Seen: 2002.03.11   ¶   Reviewed: 2002.03.17

I did something different for this one: I organized a Movie Night. Among various invitees, only a few could make it: John Hauber of Galaviz & Hauber, who do audio description for TV here, plus his gf unit and daughter unit, and three fellows from the Toronto International Film Festival.

I stood in the theatre lobby with blind-date anxiety waiting for everyone to show up. I had implored Famous Players not to blow our cover and alert the theatre that we’d be coming. (So why did I tell them in the first place?) John and the family arrive, then the TIFF lads, and upstairs we went. At Guest Services a whole lot happened:

The movie ran. There were no captions for the first five minutes. Great time for the system to crash, I thought.

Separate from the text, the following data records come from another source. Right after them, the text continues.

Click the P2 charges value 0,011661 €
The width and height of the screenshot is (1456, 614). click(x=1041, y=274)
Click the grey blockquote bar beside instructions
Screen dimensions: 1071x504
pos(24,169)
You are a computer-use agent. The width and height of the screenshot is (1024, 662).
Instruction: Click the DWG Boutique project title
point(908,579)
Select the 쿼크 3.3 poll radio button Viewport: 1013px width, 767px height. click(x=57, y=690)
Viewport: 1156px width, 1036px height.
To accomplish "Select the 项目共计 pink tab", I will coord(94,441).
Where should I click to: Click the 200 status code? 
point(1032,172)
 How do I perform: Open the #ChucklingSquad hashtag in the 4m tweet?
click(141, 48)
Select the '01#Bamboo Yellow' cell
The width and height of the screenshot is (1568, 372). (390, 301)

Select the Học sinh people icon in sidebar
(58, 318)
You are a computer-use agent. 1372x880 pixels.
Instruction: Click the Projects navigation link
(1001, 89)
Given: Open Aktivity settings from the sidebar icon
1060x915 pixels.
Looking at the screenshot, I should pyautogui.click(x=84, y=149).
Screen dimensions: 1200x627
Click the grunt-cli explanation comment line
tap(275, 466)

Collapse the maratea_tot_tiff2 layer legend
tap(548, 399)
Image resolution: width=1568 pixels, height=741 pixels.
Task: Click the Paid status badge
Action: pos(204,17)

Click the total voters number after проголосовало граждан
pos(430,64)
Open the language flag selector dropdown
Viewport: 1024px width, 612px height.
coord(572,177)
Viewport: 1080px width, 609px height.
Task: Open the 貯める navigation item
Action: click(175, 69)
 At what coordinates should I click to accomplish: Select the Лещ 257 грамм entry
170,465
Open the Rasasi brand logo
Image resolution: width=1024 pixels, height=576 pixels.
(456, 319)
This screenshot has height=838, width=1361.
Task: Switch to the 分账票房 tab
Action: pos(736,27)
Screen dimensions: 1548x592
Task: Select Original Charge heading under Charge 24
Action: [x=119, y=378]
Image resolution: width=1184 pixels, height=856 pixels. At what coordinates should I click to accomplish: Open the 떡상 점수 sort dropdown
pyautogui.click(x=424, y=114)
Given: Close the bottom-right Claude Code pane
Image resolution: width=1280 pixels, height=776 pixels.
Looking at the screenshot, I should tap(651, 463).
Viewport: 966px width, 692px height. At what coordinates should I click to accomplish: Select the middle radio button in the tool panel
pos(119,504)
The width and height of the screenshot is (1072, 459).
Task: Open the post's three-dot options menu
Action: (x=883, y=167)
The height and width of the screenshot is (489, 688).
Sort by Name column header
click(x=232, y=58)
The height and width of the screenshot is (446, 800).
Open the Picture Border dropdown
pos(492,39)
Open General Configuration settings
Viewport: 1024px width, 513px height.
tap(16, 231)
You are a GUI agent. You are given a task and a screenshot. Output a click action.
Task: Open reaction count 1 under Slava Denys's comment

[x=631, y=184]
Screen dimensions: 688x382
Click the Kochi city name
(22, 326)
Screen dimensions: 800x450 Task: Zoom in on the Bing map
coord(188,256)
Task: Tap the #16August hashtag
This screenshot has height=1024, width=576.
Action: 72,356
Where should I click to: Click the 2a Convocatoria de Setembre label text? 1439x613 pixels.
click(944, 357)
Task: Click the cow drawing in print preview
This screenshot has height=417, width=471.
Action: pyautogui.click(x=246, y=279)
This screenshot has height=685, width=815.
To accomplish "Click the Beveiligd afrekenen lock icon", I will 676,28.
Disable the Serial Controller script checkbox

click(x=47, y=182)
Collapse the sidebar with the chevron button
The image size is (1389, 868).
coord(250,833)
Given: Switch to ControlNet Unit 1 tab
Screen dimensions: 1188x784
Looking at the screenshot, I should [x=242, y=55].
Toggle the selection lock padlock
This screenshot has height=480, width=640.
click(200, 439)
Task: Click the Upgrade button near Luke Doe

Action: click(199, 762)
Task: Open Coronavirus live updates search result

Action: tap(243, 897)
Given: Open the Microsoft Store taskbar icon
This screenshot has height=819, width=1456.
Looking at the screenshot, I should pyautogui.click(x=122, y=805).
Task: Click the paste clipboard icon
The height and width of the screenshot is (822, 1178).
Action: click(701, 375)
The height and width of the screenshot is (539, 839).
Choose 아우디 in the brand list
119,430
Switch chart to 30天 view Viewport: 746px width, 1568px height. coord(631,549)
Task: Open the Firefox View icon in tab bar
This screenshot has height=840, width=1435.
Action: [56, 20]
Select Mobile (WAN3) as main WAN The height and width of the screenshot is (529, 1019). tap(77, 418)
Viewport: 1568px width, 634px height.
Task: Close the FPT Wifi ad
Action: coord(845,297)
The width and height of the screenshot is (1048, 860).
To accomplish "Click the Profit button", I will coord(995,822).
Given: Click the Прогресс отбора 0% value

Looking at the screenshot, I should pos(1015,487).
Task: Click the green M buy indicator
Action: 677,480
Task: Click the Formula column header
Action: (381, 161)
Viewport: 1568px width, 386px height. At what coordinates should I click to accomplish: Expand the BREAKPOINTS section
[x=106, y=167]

I almost never find it overwhelming to deal with captions, descriptions, main audio, and film or video all at once. Now I know, however, what you have to add to make me zone out of the whole experience: Getting upstaged at my own movie night and wondering what the fork is going on with the seating arrangements. I eventually calmed down enough to recognize that:

John phased in and out of caption-watching and description-listening. He loves the captions, hates the audio quality of the descriptions (the fabled hiss, which I didn’t notice tonight). John has very keen ears for dialogue audio, as I’ve witnessed firsthand. I couldn’t tell what his gf and daughter units were doing. Nor did I know about the farings of the TIFF satellite group.

Remember my perennial complaints about the red LED atop the description headset? How it lets everyone behind you ray-trace every jot and jiggle of your head? Well, newsflash for Joe: Blind people won’t move their heads much! (A low-vision person might.) I had to look around to find the actual blind person in the theatre.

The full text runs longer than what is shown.